*** AVAILABLE RECORDS Section Begins ***

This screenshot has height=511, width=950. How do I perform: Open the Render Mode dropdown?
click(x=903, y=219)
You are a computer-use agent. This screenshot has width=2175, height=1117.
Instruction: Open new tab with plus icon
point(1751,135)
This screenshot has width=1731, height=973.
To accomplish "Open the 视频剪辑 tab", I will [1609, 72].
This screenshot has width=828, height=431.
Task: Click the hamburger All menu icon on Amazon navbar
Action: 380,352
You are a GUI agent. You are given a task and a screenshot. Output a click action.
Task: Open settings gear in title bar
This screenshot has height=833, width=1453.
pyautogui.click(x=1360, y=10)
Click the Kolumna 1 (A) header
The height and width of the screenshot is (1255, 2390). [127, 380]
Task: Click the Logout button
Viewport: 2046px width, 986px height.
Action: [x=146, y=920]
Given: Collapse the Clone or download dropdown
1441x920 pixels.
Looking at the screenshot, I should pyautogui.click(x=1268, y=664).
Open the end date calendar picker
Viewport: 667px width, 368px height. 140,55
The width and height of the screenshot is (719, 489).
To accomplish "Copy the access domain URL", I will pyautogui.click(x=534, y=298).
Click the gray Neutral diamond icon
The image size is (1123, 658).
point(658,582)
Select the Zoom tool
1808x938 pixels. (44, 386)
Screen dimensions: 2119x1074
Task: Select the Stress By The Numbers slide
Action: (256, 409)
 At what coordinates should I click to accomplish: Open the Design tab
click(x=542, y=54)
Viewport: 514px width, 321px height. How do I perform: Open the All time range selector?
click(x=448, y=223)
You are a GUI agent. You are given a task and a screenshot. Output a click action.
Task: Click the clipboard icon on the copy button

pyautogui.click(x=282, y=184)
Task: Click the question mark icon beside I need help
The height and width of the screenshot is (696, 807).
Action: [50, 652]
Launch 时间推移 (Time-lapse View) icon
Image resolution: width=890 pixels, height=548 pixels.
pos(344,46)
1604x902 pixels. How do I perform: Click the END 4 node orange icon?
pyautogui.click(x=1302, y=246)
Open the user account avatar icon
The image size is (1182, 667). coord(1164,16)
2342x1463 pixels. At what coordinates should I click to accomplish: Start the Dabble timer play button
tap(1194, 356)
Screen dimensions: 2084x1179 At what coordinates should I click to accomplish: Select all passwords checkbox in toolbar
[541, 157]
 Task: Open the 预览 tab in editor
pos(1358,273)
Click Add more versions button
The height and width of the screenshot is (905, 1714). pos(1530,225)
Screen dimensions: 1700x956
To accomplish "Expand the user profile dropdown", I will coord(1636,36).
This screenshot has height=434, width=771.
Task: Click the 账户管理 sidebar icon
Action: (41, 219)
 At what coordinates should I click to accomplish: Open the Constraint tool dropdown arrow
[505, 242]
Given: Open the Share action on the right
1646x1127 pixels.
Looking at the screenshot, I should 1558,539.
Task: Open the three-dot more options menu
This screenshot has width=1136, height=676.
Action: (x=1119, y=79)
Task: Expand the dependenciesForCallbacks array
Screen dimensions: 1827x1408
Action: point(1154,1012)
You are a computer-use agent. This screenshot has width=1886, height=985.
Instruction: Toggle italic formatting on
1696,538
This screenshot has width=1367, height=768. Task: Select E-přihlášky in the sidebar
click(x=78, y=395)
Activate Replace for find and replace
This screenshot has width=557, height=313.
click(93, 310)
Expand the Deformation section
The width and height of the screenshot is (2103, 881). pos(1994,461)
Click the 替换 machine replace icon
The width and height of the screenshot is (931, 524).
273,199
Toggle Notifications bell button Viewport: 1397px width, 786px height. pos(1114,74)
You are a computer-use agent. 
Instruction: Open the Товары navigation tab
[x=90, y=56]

*** AVAILABLE RECORDS Section Ends ***

• [YOUR INSTRUCTIONS]: Beginning with the line that holds "has width=1886, height=985.", restate word for word every line down to the end of the data, and only those lines.

• [EXERCISE RESULT]:
You are a computer-use agent. This screenshot has width=1886, height=985.
Instruction: Toggle italic formatting on
1696,538
This screenshot has width=1367, height=768. Task: Select E-přihlášky in the sidebar
click(x=78, y=395)
Activate Replace for find and replace
This screenshot has width=557, height=313.
click(93, 310)
Expand the Deformation section
The width and height of the screenshot is (2103, 881). pos(1994,461)
Click the 替换 machine replace icon
The width and height of the screenshot is (931, 524).
273,199
Toggle Notifications bell button Viewport: 1397px width, 786px height. pos(1114,74)
You are a computer-use agent. 
Instruction: Open the Товары navigation tab
[x=90, y=56]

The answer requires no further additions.